To contrast against the rip and paste aesthetic of the previously mentioned tracks, most of the remainder of the record’s songs are unbending and repetitive (but not at all in a negative way). Songs like “Nylon Smile” become intoxicating and hypnotic, nesting themselves into the dusty and unused corner of your conscious; a part you weren’t quite sure was there but are happy to discover, much in the same manner as Syd Barrett’s solo work (though, by a very different approach). “We Carry On,” with its proto-industrial rhythm fits this mold (it’s like Stereolab with teeth), as does “Machine Gun,” which is more creepy and paranoid (and adventurous) than anything the band has ever released. The song’s conclusion melts away into the territory of a lost Vangelis track, and would feel at home among Blade Runner’s end-credits. It should be noted, however, that the song-title and staccato-snare framework of “Machine Gun” were used on Hendrix’s Band of Gypsys 28 years prior to the release of Third (Portishead should’ve done their homework and named it something different, I guess).

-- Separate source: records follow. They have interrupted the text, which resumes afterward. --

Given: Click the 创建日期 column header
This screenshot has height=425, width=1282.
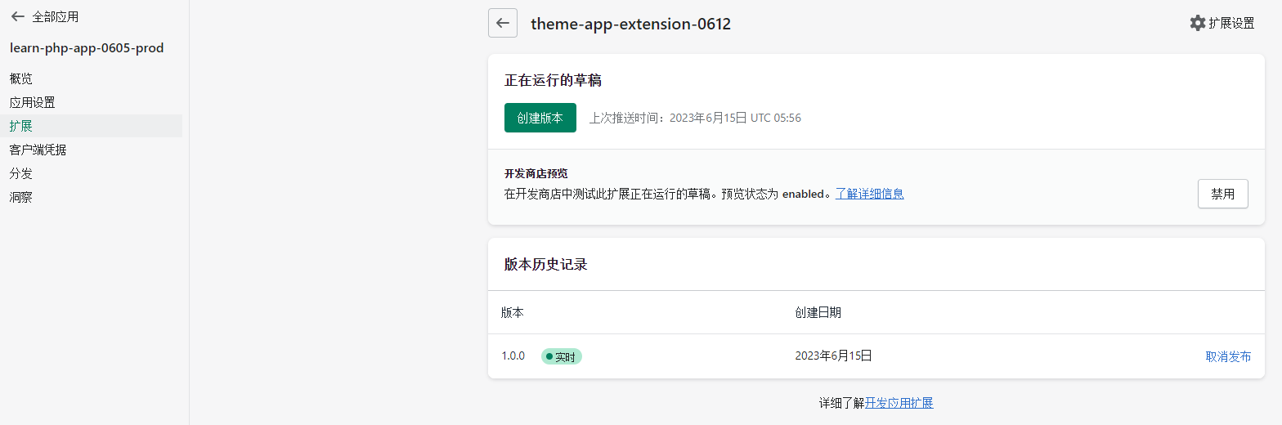Looking at the screenshot, I should coord(818,312).
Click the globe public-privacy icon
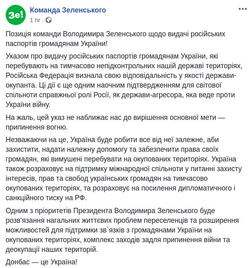 (x=49, y=19)
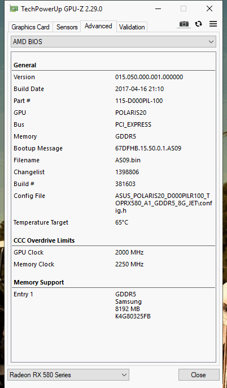Click the GPU Clock 2000 MHz value

click(129, 252)
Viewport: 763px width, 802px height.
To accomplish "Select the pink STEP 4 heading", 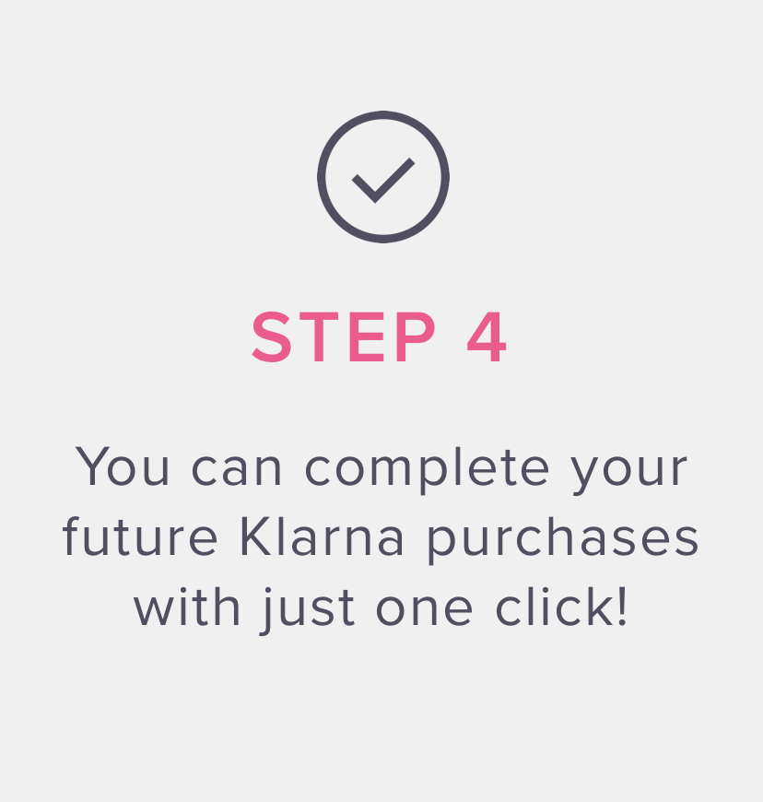I will point(379,337).
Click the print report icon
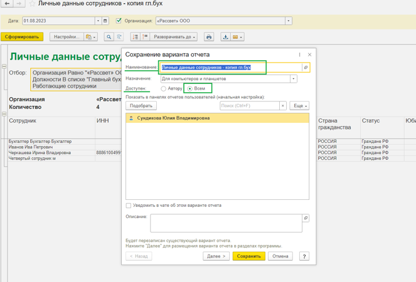The width and height of the screenshot is (416, 282). click(209, 37)
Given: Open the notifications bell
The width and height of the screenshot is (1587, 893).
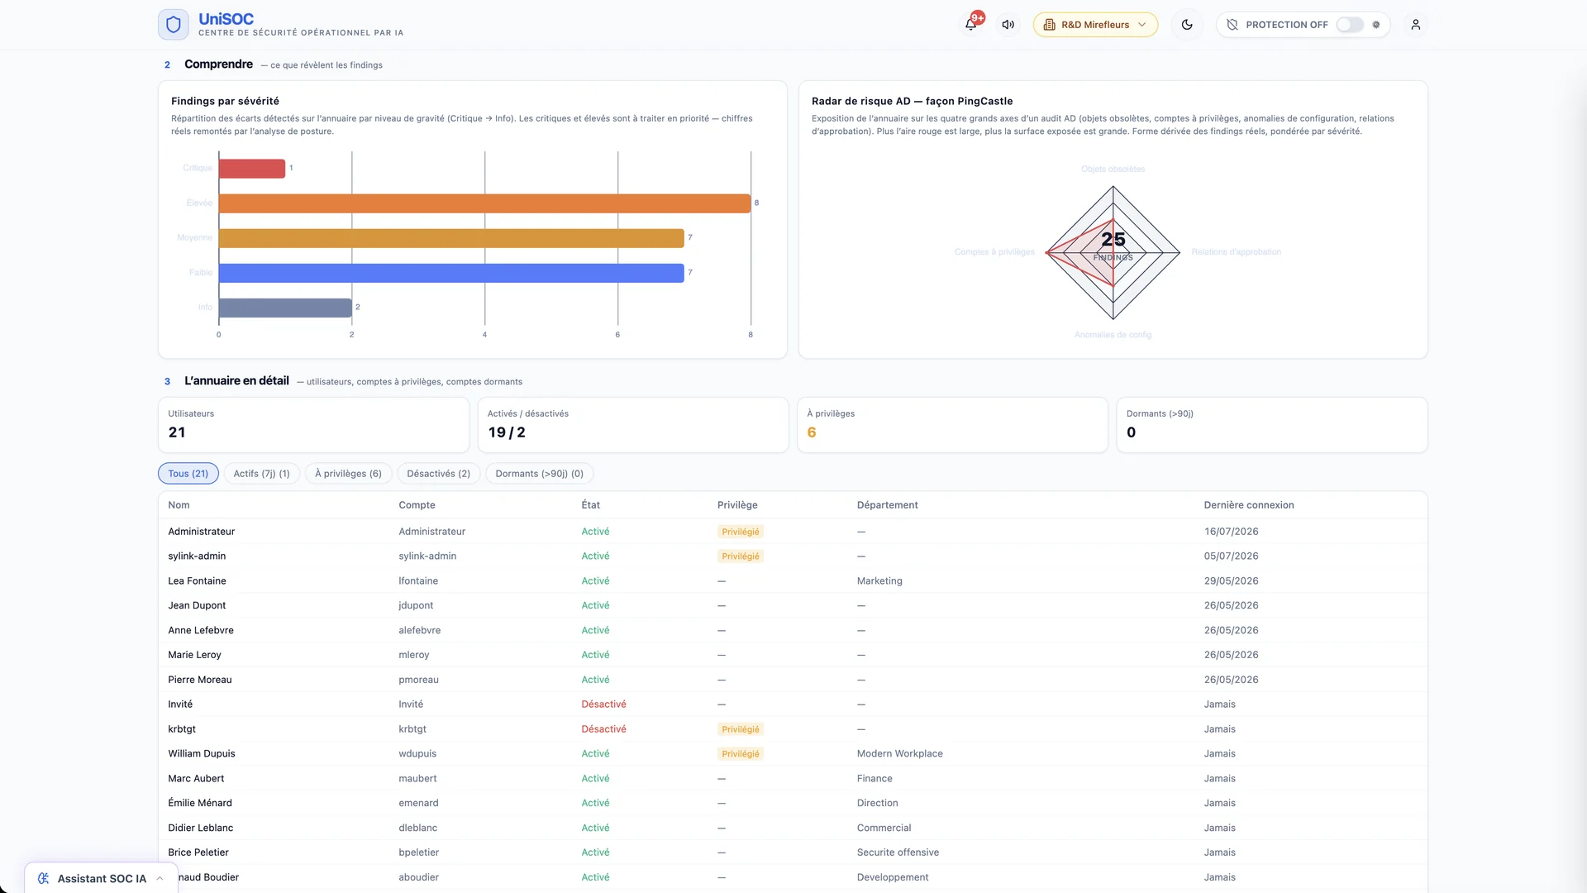Looking at the screenshot, I should 971,24.
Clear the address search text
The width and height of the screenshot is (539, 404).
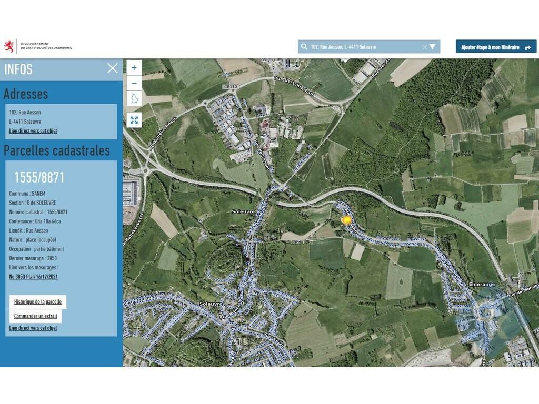tap(425, 47)
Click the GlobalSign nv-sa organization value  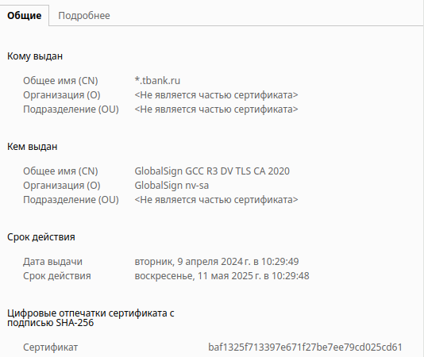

Third’s standout tracks are “Small,” a gothic chamber-opera bookended by a synth-driven darkwave meltdown, and “The Rip,” which is perhaps the best song the band has ever written (unique and fragile, the song inches towards its conclusion of a claustrophobic heartbeat’s pulse and the whir of a lover’s blood coursing just beyond the boundary of their breast). It is undeniably beautiful, expectedly melancholy, and wholly addictive, which leaves the question: if Portishead had this kind of material in them all along, why have they been hiding?
Rating: 8.5
by Jesse Robert W.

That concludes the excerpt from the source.